Elle avait  respecté le confinement mais hier soir elle a voulu oublier la menace pour elle et ses aînés. Dans une ambiance générale d’abandon progressif des gestes barrières (en dehors des transports  publics), hier donc, en plusieurs points de la capitale, au Nord de la  place de la République jusqu'à Stalingrad, devenus quartiers étudiants,  des DJ avaient installé rapidement leur matériel. 

Des foules s’y sont regroupées, ont dansé, sauté ensemble, serrées comme  pour défier le virus et les interdits. La préfecture de police et la  mairie de Paris repéraient les regroupements illicites pour les faire  évacuer avec les risques de basculement dans la violence, heureusement évités. 

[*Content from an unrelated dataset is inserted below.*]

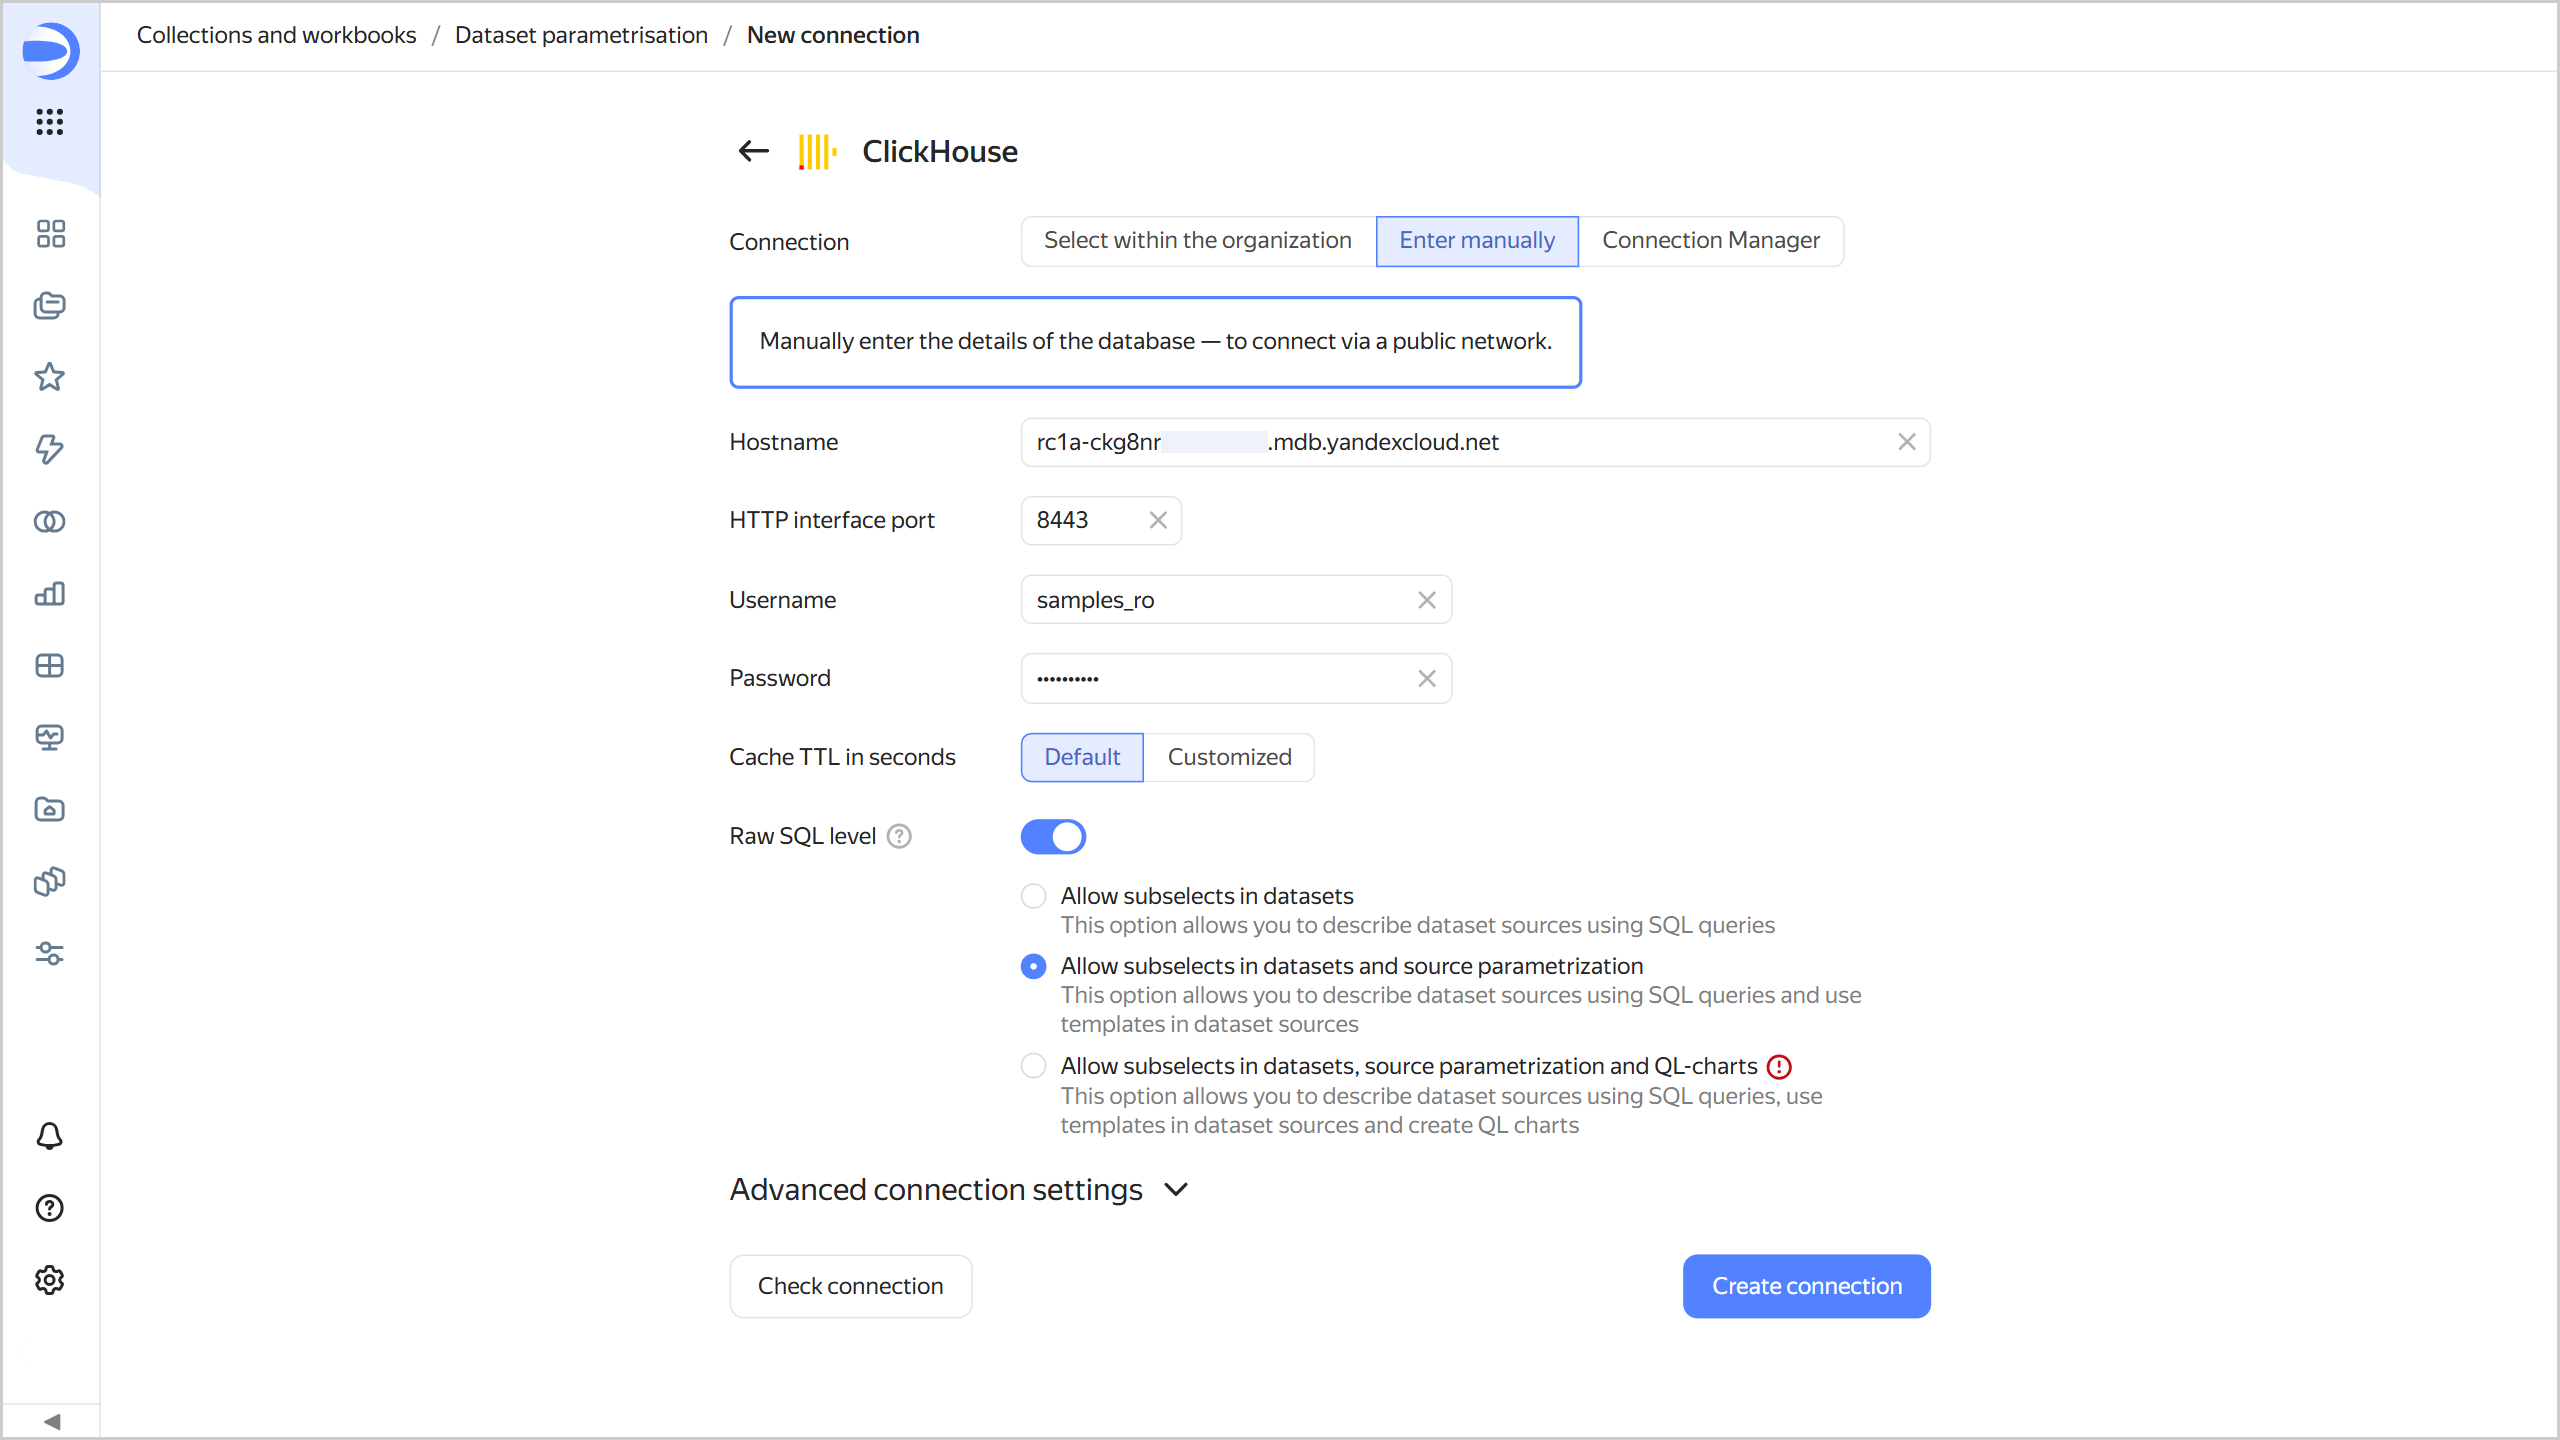Click the QL-charts warning icon

click(1779, 1067)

Certains DJ avaient des autorisations  de la Mairie… 

Mais avec un nombre de spectateurs limité à 10 ! Drôle  d’idée : dite à un DJ de mettre en place un dispositif pour limiter son public à 10 personnes respectant les distances physiques est aussi illusoire que de demander à des moutons de se mettre en rang, par deux et de marcher au pas !

 Fallait-il interdire la fête de la musique ?

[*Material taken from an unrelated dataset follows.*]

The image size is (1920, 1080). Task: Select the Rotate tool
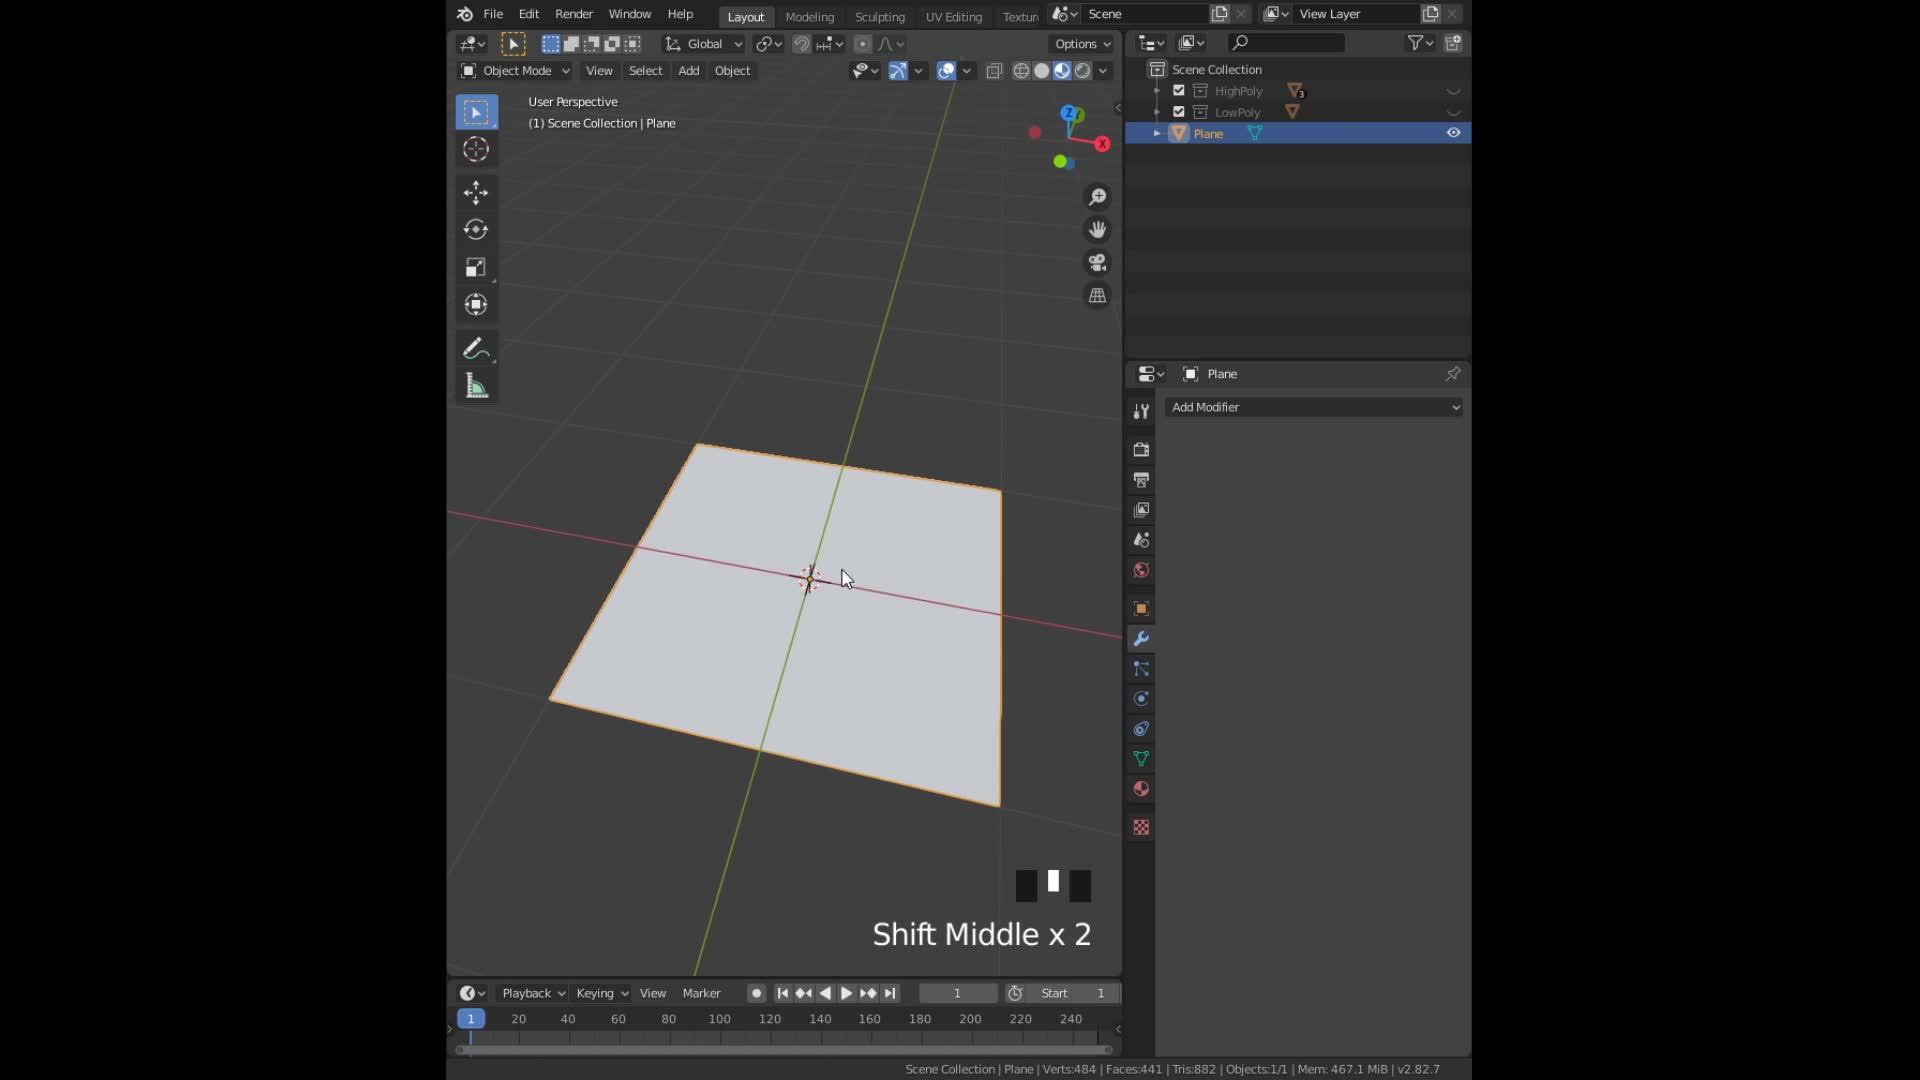click(476, 229)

Pas  sûr que cela aurait changé grand-chose. Le 15 mai dernier, Franck  Riester, ministre de la Culture, avait annoncé le maintien de la Fête de la musique, mais dans certaines conditions de respect des distances physiques… 

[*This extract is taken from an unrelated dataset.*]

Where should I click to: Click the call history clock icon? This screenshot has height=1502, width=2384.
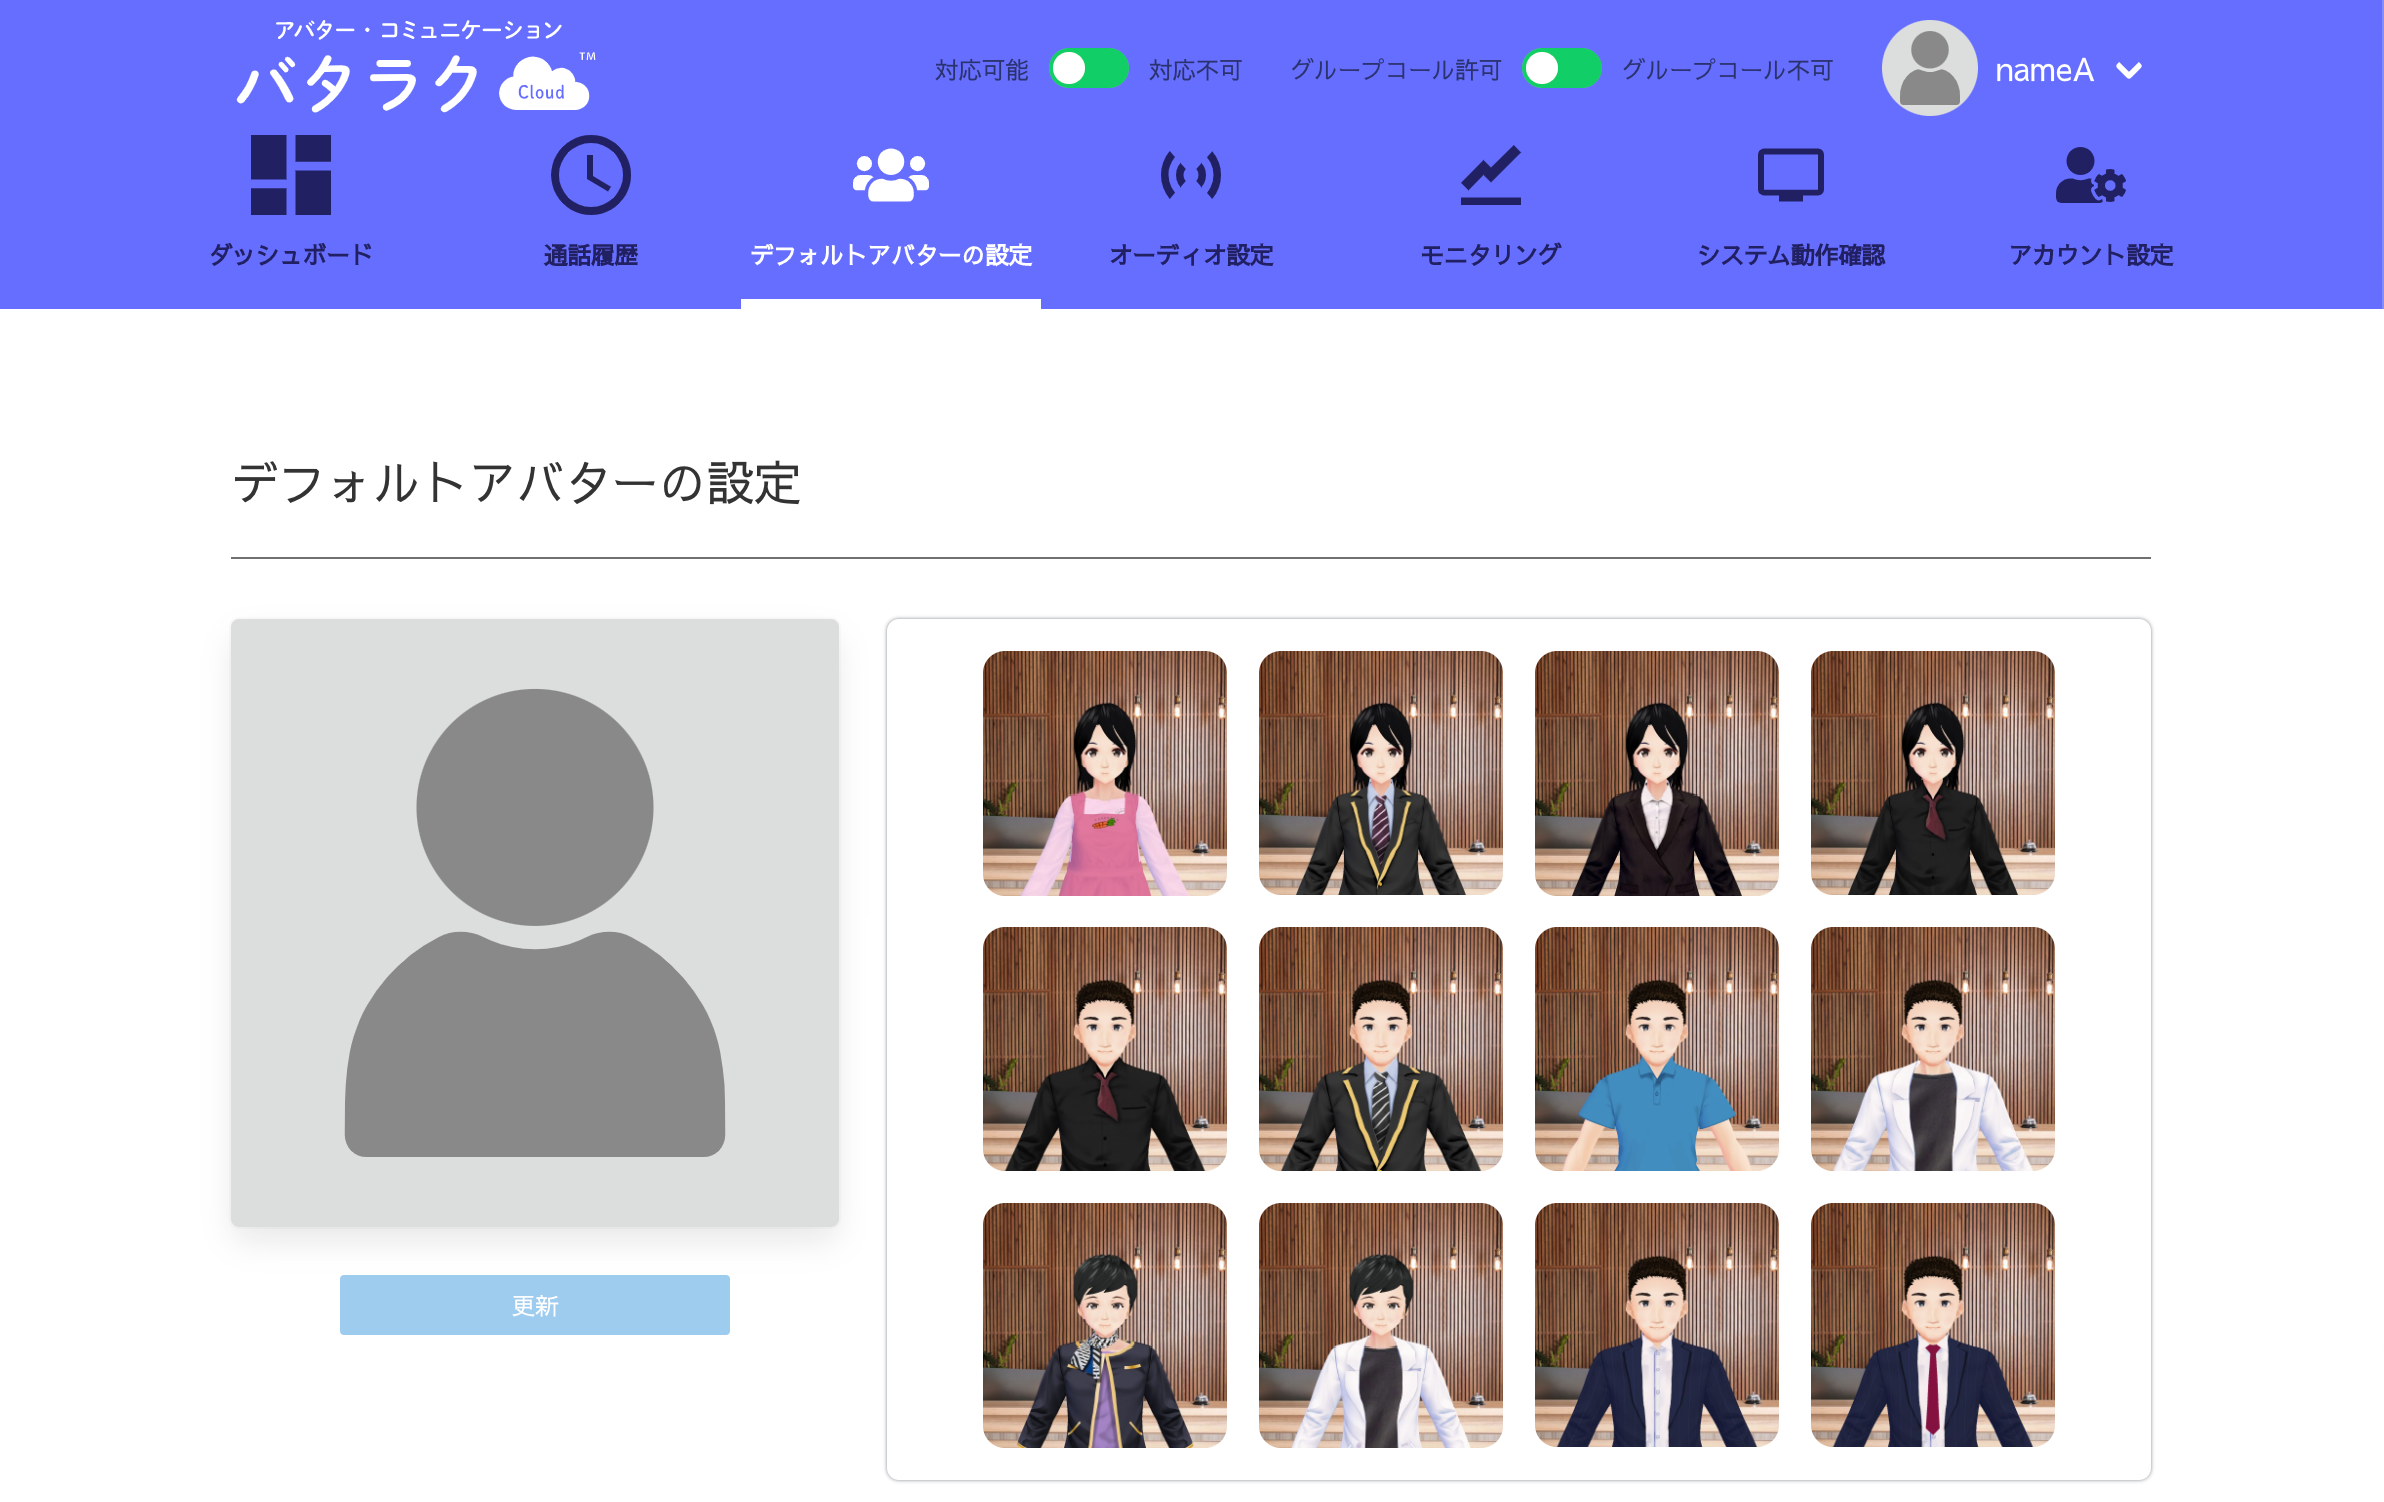590,175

Certaines villes comme  Lyon ou Toulouse l’avaient, elles, interdite. A Paris, c’est l’Etat, via le préfet de police, qui a seul la possibilité de prononcer cette interdiction. Mais la mairie était du même avis que les ministères de l’Intérieur et de la Culture. Pour Paris, mieux  valait l’autoriser dans certaines conditions que de prononcer un  nterdit général qui, de toute façon, n’aurait pas été respecté, comme  les récentes manifestations. Il aurait été vain de vouloir faire appliquer un tel interdit, à moins de quadriller la capitale de force de l’ordre.

On critique beaucoup les responsables  politiques… le recours aux attestations, pendant le confinement, qui ont  pu paraître comme un flicage abusif de la population. On en appelle souvent à la confiance, à la responsabilisation… Mais les  images d’hier (même s’il faut avoir conscience de l’effet  démultiplicateur des réseaux sociaux et chaînes tout infos) sont  affligeantes. Ici, c’est une partie de la population, plus que les autorités, qu’il faut d’abord critiquer. 

C’est vrai, la  communication du gouvernement, ces dernières semaines, avait un air de  libération : ‘Retournez à l’école, retournez travailler, retournez au restaurant (tout en respectant les gestes barrière)’. On comprend bien la difficulté : la réalité de l’urgence économique et  sociale du moment. Mais ce discours (c’est ainsi) produit aussi un effet  libératoire dangereux dont nous avons vu la caricature hier soir à  Paris.